Радуга (Птицы в пыльных облаках)
Шрифт:
Со стуком перевернулась очередная табличка.
– И верейное не платил. И дымное. И подушное.
Единственный нежно-голубой глаз выразил укоризну.
– По две полшельги с каждого, включая пеню, и это выходит...
– А поелику из воздуха сгуститься не могли, - ядовито перебил Юрий, - то следует допросить воротную стражу на предмет утаения дохода.

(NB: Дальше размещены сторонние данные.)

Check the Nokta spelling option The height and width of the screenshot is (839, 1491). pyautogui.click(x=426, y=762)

Магистрат мучительно воздохнул.
– Допрашивали быть. А ежели пробрался в город через калиточку в городской стене либо через верх оной, имеет место подлое уклонение от
– Мостового, верейного и на каланчу.
– Правильно!
– магистрат расцвел.
– Итак, это выходит девятнадцать...
– Десять.
Магистрат сунулся кривым носом в бересты:
– И плата за дознание.
В ратуше было тепло и сонно, плавала в солнечных столбах пыль.

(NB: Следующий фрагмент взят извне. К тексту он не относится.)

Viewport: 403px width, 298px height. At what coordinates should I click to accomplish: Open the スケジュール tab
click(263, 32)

– Двенадцать, и не шельги больше.
– Прямо сейчас.
– Четыре, - Крадок вывернул мошну, показывая ее внутренности. Монетки покатились по столу, отец-магистрат живо прижал их дланью. Порскнул из-под рукава песок. Покосившись на Юрия, рядец быстро смел его на пол.

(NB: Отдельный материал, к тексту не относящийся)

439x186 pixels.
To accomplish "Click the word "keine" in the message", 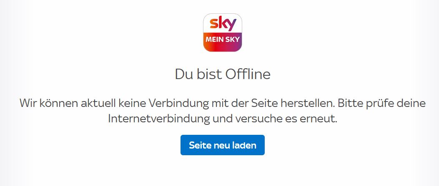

– Однако же терзают отцов-благодетелей сомнения. Поелику вверенный нам градец не узрел возка славного нашего сожителя и врачевателя, - магистрат пожевал нижнюю губу. Ей-ей, барсучина.
– А челядин вельми много, три девки...
Мастер перегнулся через стол. Отец-магистрат подался назад, в словах тоже.
– Замечу также, - сказал он с печалью в голосе, - что охрана вашего дедушки оказала гостю тароватому, известному и полезному Кроме, гвалт и поношение.
Юрий вылупился от души:
– Что?
Ресницы хлопнули одновременно - черные, длинные, как песня, Юрия и белесые рядца.
– Гвалт и поношение. Вот, в грамотке записано.
– Гвалт, может, и был, - вздохнул знаменщик, - а поношения - не было.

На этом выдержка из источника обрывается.